Task brief —
Extend the article below on the 1976 Mexican film Survive!, picking up after its final line.

Text extract —
● ● ● ● ● ● ●

Survive! (Spanish: Supervivientes de los Andes - Andes Survivors) is a 1976 Mexican thriller film directed by René Cardona. The film was released on January 15, 1976 in Mexico and is based on the 1973 book Survive! by Clay Blair, which is based on the story of Uruguayan Air Force Flight 571.

Premise
A Uruguayan rugby team crashes in the Andes Mountains and has to survive the extremely cold temperatures and rough climate. As some of the people die, the survivors are forced to make a terrible decision between starvation and cannibalism.

Cast
 Hugo Stiglitz as Francisco
 Norma Lazareno as Silvia
 Luz María Aguilar as Mrs. Madero
 Fernando Larrañaga as Madero
 Pablo Ferrel as Raúl
 Leonardo Daniel as Carmelo
 Sara Guasch as Mamá de Silvia
 Gloria Chávez as Mujer que va a boda (as Gloria Chaves)

● ● ● ● ● ● ●

Recorded information —
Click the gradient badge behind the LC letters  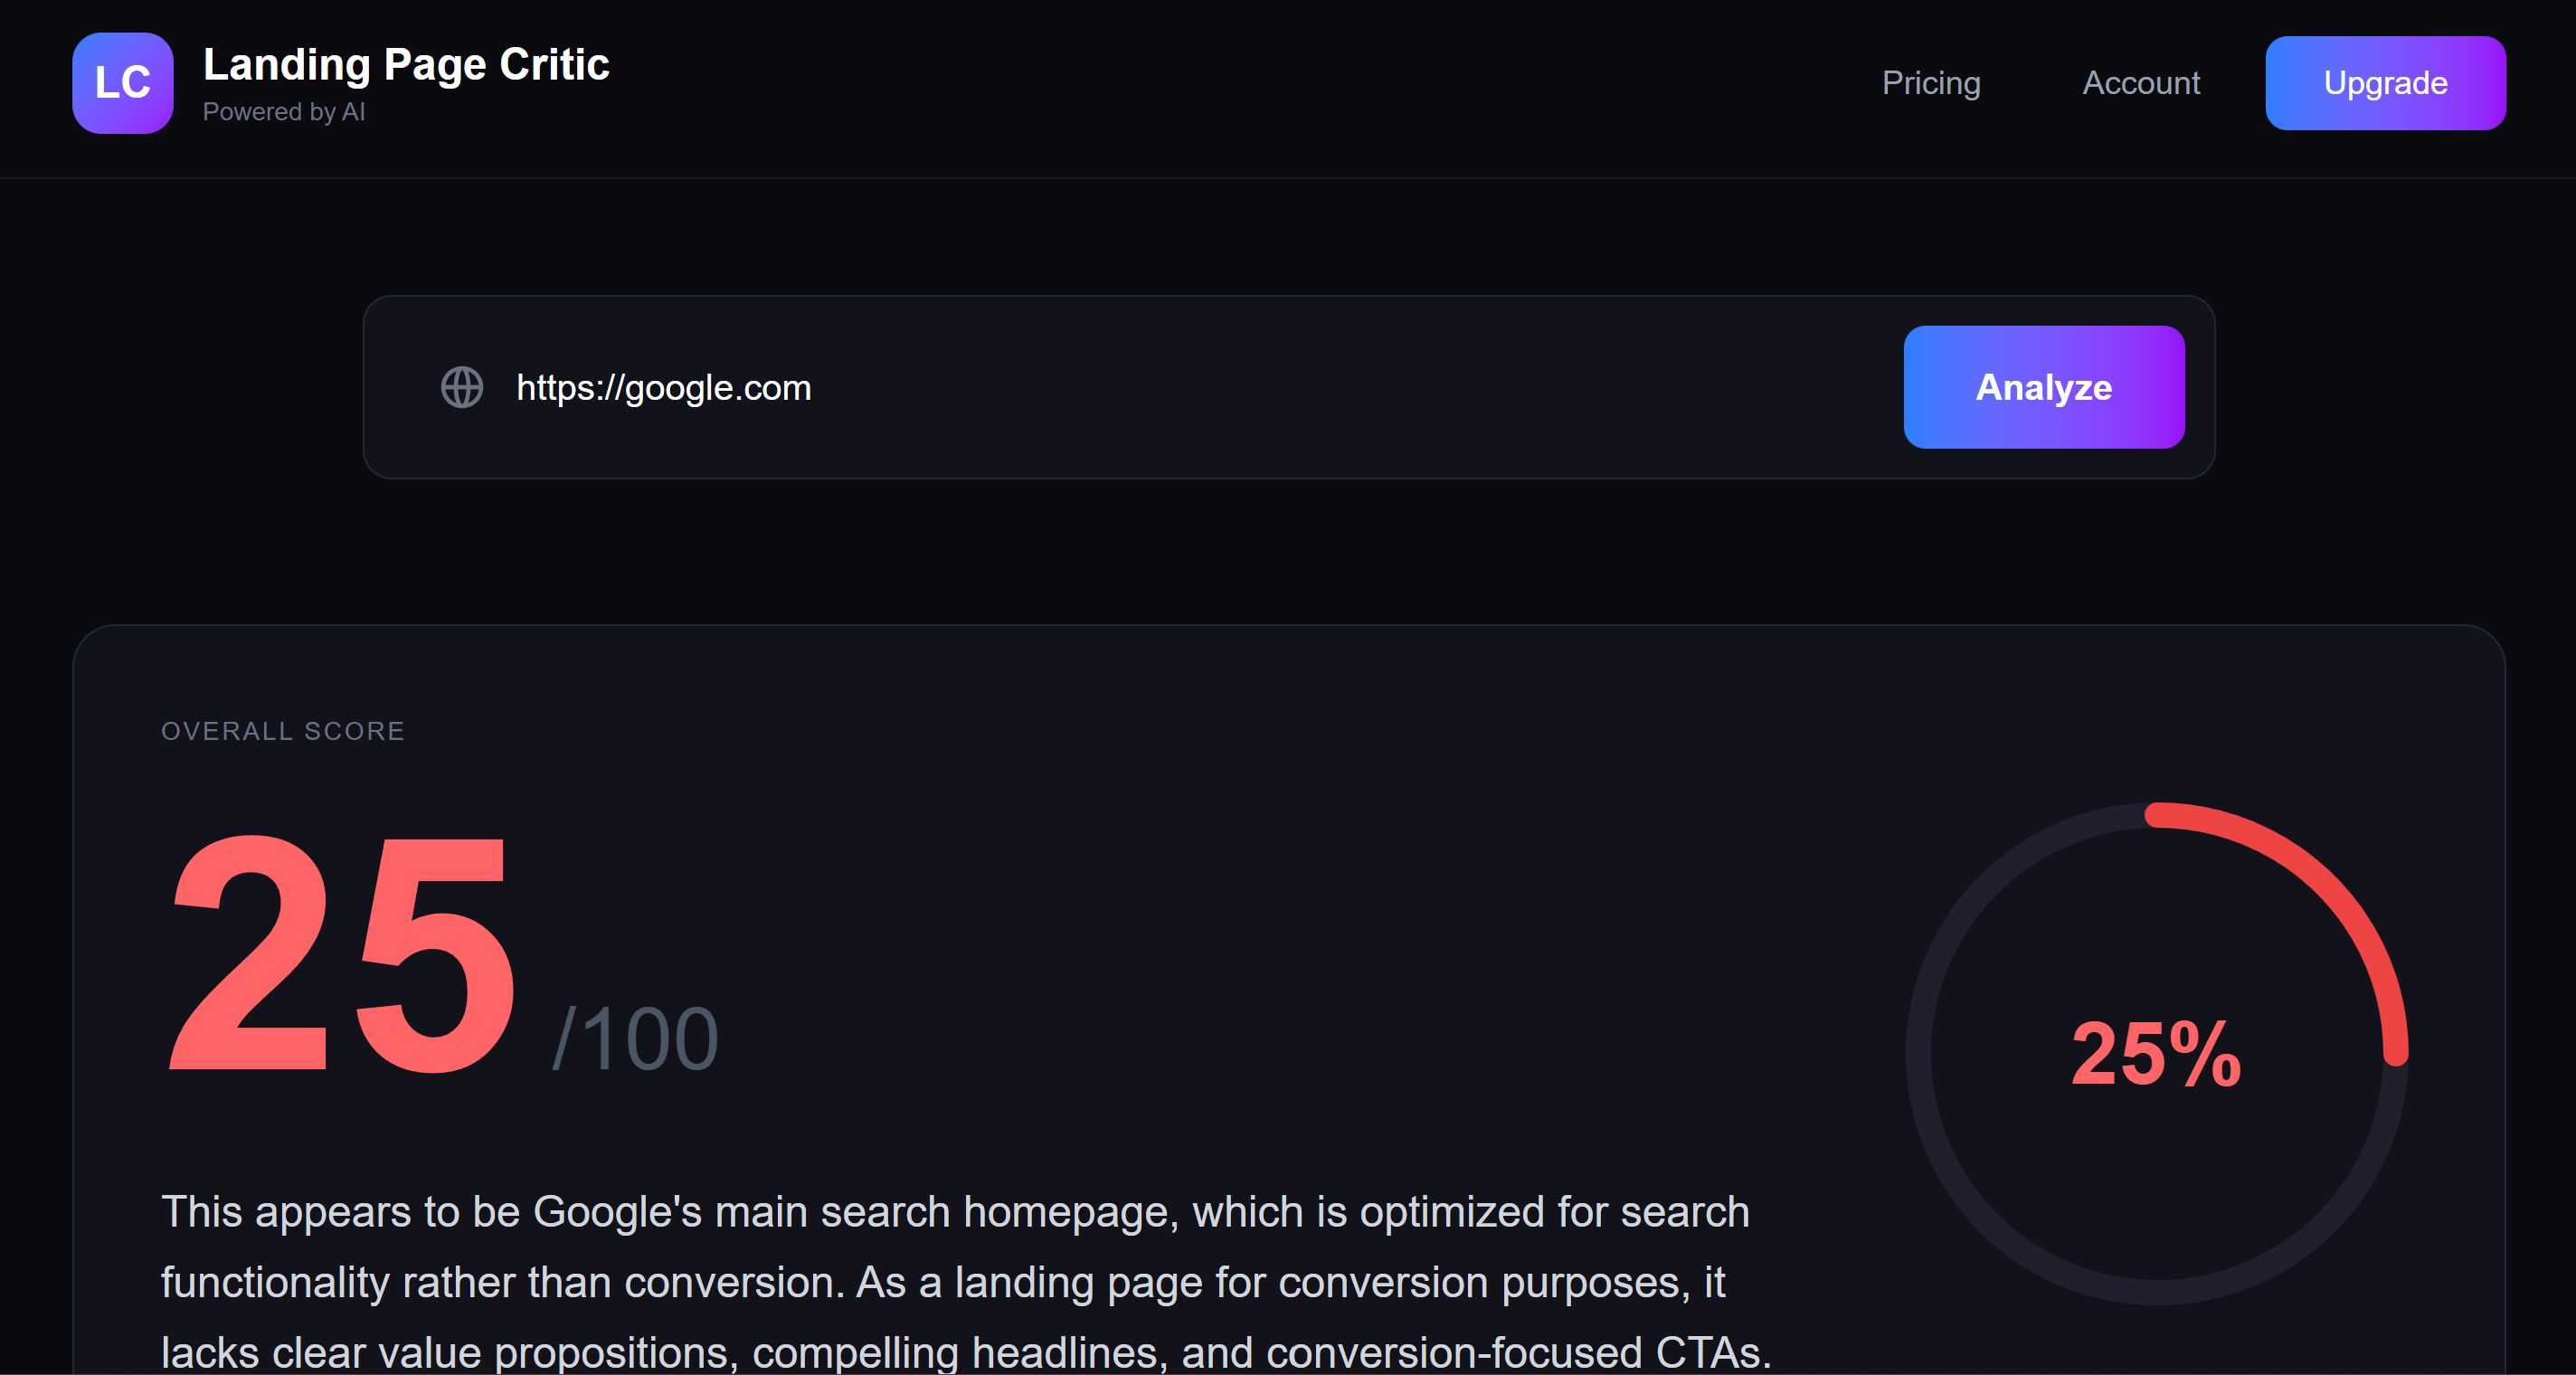point(121,83)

● ● ● ● ● ● ●

Final result —
 José Elías Moreno as Rodrigo Fernández

Reception
The New York Times gave a negative review for Survive!, calling it "an irksomely dubbed film of rudimentary exposition with a sometimes tinny musical accompaniment". Roger Ebert gave the film zero stars, saying, "In most movies featuring a lot of blood and cuts and close-ups of festering wounds and all that, the typical audience laughs to break the tension (horror movies almost always play as comedies). With Survive! though, the audience tends to be a little more sober, a little more thoughtful. Maybe that's because we realize that underlying this rather dumb, uninspired, even crude film is a true story of such compelling power that we're forced to think and respond."

Over the Labor Day weekend 1976, the film opened in Chicago and grossed $1,060,000 from 63 theaters which propelled it to number one at the US box office.

See also
 Alive (1993)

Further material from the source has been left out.